El 1 de abril de 1961, Emile Griffith se enfrentó al cubano Benny “Kid” Paret por el título mundial wélter. En el decimotercer asalto, un nocaut brutal le dio la corona. Pero la gloria se endurece poco. Seis meses después, Paret le arrebató el título en una decisión ajustada. La revancha, el 24 de marzo de 1962, en el Madison Square Garden, marcó un antes y un después. Durante el pesaje, Paret cruzó una línea: lo llamó “maricón”, un insulto que resonó como un eco en la homofobia de la época. Griffith, herido en su intimidado, entró al ring con furia. En el duodécimo asalto, desató una ráfaga de golpes que dejó a Paret inconsciente. Diez días después, Paret murió en el hospital.
Aquel combate no solo mató a Paret, sino que transformó a Griffith. “Nunca fui el mismo boxeador después de eso”, confesó años después. De 80 peleas tras esa noche, solo logró 12 nocauts. El miedo a matar de nuevo lo llevó a confiar más en su técnica que en su fuerza, como si cada golpe fuera una pregunta: ¿quién soy en este ring?
Una doble vida en un mundo de machos.
El boxeo, ese templo de masculinidad exacerbada, no era lugar para un hombre como Emile. Ser gay en los años 60, y más aún siendo negro, era cargar un secreto que pesaba más que cualquier título. Griffith vivía en dos mundos: en uno, era el campeón carismático, el hombre de sonrisa fácil que firmaba autógrafos. En el otro, era un alma que buscaba amor en las sombras, lejos de los reflectores. En el mundillo del boxeo, su orientación sexual era un “secreto a voces”, un pacto de silencio entre entrenadores, periodistas y colegas que preferían no hablar de lo que podía arruinar una carrera.
Pero el silencio se rompió en pedazos. La prensa lo señaló, los rumores lo persiguieron. “Maté a un hombre y me perdonaron, amé a un hombre y me condenaron”, dijo alguna vez, con una lucidez que corta como un filo. La sociedad que aplaudió sus puños no supo aceptar su corazón. Griffith, bisexual, nunca pudo vivir su verdad plenamente. La demencia pugilística y la pobreza marcaron sus últimos años, pero su lucha fue más allá del ring: fue contra un mundo que lo obligó a esconderse.

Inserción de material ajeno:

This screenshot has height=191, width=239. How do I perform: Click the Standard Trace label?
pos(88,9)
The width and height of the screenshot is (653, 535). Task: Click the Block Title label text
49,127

El legado de un campeón herido
Griffith peleó contra gigantes: Luis Rodríguez, Nino Benvenuti, Carlos Monzón, Rocky Valdez.. Ganó títulos en peso wélter, mediano y ligero mediano. Su récord final: 85 victorias (25 por KO), 24 derrotas y 2 empates. En 1990, fue inducido al Salón de la Fama del Boxeo Internacional. Pero su mayor victoria fue seguir siendo él mismo, aunque el precio fuera alto.
En 2013, una ópera en el MET de Nueva York llevó su vida al escenario, un reconocimiento tardío a un hombre que vivió atrapado entre la gloria y el rechazo. Un cómic biográfico y documentales también han intentado contar su historia, pero ninguna captura del todo la soledad de un hombre que peleó por ser amado en un mundo que solo valoraba sus golpes.
Emile Griffith no solo fue un campeón del boxeo; Fue un pionero que, sin proponérselo, desafió las normas de su tiempo. Su vida, como un atardecer, tuvo momentos de luz brillante y sombras profundas. En cada golpe que dio, en cada amor que escondió, dejó una huella imborrable: la de un hombre que, a pesar de todo, nunca dejó de pelear.